→ TASK GOAL
Extract exactly those lines that lie between the start of the material and the line with "[Follow us on Youtube] (836, 2015)", including both boundary lines and no others.

→ DATA TO PROCESS
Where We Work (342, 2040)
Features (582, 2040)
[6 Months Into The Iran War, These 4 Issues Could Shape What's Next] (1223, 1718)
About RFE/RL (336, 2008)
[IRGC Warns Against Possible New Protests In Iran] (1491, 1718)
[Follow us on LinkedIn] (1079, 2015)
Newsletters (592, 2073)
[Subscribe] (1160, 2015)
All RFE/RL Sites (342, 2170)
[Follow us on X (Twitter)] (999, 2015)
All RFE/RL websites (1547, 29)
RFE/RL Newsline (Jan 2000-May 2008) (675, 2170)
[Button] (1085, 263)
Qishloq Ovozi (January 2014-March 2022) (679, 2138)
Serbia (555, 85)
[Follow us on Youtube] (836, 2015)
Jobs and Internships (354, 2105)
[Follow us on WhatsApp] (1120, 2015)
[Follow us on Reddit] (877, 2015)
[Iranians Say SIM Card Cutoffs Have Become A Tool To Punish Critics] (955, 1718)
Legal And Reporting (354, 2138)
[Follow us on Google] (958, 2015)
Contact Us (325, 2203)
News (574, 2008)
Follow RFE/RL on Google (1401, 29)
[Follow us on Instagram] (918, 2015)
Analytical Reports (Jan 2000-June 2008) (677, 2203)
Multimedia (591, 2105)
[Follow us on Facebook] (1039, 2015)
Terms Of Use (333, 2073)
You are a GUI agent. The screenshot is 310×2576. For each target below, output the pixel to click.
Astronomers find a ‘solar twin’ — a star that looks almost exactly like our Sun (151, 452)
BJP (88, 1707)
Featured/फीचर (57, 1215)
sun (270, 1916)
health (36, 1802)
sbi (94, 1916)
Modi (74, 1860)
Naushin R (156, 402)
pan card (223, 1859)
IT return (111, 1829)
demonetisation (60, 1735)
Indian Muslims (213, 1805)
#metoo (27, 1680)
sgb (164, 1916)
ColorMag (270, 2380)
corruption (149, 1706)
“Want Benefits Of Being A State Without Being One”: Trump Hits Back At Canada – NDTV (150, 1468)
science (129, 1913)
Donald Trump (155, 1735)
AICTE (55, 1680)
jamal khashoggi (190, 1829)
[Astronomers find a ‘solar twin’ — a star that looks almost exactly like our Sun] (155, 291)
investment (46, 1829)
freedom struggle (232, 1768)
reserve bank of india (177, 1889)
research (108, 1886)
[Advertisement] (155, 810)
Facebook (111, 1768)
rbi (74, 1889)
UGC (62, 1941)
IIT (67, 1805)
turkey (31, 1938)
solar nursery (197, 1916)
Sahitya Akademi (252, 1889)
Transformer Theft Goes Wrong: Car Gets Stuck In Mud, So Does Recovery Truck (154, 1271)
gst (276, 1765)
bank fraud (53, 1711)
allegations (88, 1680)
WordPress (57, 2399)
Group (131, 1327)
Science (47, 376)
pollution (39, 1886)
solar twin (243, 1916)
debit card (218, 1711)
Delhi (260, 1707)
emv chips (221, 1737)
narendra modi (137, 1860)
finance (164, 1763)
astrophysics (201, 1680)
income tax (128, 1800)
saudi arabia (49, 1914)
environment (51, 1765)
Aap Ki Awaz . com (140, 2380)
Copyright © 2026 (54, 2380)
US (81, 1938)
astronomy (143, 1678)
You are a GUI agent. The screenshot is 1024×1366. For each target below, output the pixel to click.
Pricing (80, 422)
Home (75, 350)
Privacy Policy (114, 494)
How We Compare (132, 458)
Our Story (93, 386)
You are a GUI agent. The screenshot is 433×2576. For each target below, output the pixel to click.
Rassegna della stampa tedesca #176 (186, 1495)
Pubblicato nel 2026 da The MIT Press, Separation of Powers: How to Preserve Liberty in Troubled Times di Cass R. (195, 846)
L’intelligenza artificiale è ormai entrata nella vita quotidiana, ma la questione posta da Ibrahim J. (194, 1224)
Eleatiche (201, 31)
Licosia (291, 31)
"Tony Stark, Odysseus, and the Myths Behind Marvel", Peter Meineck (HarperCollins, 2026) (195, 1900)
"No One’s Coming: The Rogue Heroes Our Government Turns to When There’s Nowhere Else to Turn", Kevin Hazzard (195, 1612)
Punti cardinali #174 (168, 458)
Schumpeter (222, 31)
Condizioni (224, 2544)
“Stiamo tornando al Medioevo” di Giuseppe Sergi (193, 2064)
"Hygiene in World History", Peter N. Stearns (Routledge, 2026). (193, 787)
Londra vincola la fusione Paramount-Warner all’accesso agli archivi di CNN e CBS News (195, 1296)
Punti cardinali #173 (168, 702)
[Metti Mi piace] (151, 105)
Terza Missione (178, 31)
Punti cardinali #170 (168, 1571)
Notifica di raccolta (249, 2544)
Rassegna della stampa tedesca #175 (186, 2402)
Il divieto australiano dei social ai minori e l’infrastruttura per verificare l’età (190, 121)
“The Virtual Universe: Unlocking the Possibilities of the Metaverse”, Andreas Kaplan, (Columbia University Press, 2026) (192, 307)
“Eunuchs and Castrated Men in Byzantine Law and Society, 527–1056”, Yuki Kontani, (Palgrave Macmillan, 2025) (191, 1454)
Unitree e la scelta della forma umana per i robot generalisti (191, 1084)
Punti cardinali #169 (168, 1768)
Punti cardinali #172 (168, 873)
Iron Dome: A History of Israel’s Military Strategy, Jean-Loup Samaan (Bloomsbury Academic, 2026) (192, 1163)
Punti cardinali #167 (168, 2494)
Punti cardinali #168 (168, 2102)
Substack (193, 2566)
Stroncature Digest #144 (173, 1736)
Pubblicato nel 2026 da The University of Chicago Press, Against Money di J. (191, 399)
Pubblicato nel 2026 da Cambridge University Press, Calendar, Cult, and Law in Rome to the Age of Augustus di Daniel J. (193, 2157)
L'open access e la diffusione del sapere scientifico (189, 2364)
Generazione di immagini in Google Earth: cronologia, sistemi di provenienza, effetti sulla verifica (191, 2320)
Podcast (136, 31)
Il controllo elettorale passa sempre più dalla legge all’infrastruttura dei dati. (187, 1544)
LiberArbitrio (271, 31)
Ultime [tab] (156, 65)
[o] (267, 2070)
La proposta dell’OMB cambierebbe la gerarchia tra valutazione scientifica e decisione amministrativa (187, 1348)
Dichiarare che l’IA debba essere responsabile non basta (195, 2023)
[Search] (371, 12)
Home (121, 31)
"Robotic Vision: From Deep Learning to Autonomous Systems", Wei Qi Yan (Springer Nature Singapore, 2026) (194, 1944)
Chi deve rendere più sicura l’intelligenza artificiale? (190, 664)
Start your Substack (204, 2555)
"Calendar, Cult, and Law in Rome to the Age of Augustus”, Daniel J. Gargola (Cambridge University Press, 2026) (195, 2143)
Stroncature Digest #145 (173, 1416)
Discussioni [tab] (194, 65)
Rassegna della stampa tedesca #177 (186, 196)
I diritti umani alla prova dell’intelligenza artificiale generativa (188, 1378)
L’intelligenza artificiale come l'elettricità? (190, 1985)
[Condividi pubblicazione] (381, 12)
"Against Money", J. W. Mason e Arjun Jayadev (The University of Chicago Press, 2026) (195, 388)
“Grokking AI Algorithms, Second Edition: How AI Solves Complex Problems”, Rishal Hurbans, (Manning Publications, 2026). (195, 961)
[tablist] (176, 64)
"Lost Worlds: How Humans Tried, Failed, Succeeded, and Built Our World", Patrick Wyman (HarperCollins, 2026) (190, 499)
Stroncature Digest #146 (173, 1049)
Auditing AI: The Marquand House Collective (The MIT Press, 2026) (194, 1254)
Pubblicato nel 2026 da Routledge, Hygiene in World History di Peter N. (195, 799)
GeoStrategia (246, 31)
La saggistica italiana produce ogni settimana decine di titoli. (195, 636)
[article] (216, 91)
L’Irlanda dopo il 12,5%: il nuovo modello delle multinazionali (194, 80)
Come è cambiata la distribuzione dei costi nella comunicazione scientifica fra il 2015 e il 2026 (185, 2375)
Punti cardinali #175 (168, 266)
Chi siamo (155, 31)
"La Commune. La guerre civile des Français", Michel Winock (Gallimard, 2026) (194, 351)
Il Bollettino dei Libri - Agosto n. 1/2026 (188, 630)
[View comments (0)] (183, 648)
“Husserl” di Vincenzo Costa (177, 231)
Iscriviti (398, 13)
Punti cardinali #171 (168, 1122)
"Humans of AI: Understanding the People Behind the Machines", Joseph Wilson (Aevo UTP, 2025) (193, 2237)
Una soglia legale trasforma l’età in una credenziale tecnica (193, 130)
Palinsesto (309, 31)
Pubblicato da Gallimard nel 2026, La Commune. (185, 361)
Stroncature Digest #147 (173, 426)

→ EXERCISE SOLUTION
Where We Work (342, 2040)
Features (582, 2040)
[6 Months Into The Iran War, These 4 Issues Could Shape What's Next] (1223, 1718)
About RFE/RL (336, 2008)
[IRGC Warns Against Possible New Protests In Iran] (1491, 1718)
[Follow us on LinkedIn] (1079, 2015)
Newsletters (592, 2073)
[Subscribe] (1160, 2015)
All RFE/RL Sites (342, 2170)
[Follow us on X (Twitter)] (999, 2015)
All RFE/RL websites (1547, 29)
RFE/RL Newsline (Jan 2000-May 2008) (675, 2170)
[Button] (1085, 263)
Qishloq Ovozi (January 2014-March 2022) (679, 2138)
Serbia (555, 85)
[Follow us on Youtube] (836, 2015)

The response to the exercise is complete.